----- DOCUMENT EXTRACT -----
Audio-Language Datasets of Scenes and Events: A Survey

TL;DR

This survey systematically catalogs 69 audio-language datasets used to train ALMs up to September 2024, detailing dataset origins, audio/text characteristics, and usage across tasks such as AAC, ATR, AQA, AG, and LASS. It combines embedding-based analyses (PCA on CLAP) with data-leakage assessments to reveal cross-dataset overlaps and biases, highlighting substantial indoor/human-sound dominance and English-language predominance. The work also discusses data quality challenges, the role of LLMs for caption generation, and the pitfalls of relying on large, noisy datasets, offering concrete recommendations for dataset accessibility, curation, and robust evaluation. Overall, it provides a comprehensive map of current resources and pragmatic guidance for constructing diverse, high-quality audio-language corpora that improve generalization and fair evaluation in ALMs.

Abstract

Audio-language models (ALMs) generate linguistic descriptions of sound-producing events and scenes. Advances in dataset creation and computational power have led to significant progress in this domain. This paper surveys 69 datasets used to train ALMs, covering research up to September 2024 (https://github.com/GLJS/audio-datasets). It provides a comprehensive analysis of datasets origins, audio and linguistic characteristics, and use cases. Key sources include YouTube-based datasets like AudioSet with over two million samples, and community platforms like Freesound with over 1 million samples. Through principal component analysis of audio and text embeddings, the survey evaluates the acoustic and linguistic variability across datasets. It also analyzes data leakage through CLAP embeddings, and examines sound category distributions to identify imbalances. Finally, the survey identifies key challenges in developing large, diverse datasets to enhance ALM performance, including dataset overlap, biases, accessibility barriers, and the predominance of English-language content, while highlighting opportunities for improvement.
Paper Structure (72 sections, 1 equation, 5 figures, 3 tables)

This paper contains 72 sections, 1 equation, 5 figures, 3 tables.

Figures (5)

  • Figure 1: Audio-Language models: Audio-to-Language models (top row) process audio input to generate text output, while Text-to-Audio models (bottom row) process text input to manipulate or generate audio output.
-----
**WHAT YOU WILL DO:** Please print the part of the audio-language dataset survey above, starting at "Figures (5)" and ending at "generate audio output.".
----- INFORMATION -----
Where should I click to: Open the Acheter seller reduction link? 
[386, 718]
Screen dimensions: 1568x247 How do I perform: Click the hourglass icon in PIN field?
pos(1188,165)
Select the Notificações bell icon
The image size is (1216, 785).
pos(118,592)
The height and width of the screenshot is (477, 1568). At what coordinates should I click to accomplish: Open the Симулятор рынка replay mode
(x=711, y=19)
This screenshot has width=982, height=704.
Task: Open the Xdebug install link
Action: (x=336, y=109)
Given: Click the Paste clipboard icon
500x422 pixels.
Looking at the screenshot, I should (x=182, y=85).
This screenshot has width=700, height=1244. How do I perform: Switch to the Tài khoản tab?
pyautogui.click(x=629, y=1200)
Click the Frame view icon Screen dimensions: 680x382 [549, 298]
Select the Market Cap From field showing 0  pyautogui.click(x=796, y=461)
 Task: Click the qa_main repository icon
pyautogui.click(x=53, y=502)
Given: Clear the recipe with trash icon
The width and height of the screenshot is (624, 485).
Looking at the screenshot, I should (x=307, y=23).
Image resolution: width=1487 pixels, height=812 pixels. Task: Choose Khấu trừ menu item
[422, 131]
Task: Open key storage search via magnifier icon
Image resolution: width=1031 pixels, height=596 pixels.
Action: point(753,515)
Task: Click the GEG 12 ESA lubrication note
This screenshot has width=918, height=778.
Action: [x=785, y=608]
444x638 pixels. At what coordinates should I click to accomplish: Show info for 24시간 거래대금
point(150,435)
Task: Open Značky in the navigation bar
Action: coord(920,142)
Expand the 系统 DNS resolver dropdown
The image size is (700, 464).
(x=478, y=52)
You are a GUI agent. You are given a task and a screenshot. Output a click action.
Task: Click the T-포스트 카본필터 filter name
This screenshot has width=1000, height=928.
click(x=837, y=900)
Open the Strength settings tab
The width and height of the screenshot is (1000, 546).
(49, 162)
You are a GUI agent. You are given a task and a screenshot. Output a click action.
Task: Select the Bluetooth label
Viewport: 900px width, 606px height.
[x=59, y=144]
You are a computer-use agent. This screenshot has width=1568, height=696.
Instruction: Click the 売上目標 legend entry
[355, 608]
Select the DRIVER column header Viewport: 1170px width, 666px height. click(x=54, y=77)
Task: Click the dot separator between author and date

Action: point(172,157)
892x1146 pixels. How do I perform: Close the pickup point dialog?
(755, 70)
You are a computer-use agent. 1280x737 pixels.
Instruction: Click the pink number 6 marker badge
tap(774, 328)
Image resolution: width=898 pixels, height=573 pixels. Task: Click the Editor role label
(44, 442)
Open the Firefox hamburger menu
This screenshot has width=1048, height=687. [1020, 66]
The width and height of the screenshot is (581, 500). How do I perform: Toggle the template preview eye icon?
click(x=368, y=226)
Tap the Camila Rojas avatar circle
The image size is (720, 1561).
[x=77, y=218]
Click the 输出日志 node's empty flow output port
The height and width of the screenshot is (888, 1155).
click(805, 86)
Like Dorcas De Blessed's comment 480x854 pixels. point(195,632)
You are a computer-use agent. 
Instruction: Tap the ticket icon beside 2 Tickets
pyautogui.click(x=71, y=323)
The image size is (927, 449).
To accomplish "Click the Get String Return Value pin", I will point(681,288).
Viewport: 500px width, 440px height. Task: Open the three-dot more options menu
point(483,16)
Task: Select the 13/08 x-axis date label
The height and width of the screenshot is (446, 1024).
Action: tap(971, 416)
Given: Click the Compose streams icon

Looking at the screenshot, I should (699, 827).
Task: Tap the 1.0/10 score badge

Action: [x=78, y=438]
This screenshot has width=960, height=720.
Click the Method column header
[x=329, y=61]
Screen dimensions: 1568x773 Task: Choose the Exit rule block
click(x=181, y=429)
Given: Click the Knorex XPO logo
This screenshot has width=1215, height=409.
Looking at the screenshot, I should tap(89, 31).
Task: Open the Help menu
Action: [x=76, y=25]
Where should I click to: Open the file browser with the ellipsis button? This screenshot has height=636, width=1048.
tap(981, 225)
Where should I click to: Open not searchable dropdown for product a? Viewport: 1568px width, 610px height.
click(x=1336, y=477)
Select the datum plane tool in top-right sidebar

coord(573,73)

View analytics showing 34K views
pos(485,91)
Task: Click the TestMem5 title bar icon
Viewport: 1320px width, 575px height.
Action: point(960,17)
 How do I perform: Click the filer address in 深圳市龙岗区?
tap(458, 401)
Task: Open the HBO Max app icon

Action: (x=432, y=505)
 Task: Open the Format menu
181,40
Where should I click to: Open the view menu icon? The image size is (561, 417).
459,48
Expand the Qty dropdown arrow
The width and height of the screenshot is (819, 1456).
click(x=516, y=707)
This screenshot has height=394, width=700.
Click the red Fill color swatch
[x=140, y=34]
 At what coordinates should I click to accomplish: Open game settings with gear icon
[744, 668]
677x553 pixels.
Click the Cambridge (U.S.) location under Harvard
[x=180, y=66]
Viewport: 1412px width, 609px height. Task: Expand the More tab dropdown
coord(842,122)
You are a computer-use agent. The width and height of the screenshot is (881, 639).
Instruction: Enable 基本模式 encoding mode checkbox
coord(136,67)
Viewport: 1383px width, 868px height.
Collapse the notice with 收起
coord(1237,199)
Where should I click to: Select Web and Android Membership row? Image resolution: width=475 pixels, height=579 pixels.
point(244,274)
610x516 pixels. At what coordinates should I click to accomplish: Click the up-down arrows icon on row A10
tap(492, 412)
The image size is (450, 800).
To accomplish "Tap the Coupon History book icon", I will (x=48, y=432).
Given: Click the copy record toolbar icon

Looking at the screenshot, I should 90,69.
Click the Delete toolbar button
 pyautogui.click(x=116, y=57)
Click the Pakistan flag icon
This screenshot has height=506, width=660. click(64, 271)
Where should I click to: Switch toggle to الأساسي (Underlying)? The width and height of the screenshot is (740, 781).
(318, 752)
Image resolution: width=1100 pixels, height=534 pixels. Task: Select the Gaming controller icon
-----
**REPLY TO THE TASK:**
Figures (5)

  • Figure 1: Audio-Language models: Audio-to-Language models (top row) process audio input to generate text output, while Text-to-Audio models (bottom row) process text input to manipulate or generate audio output.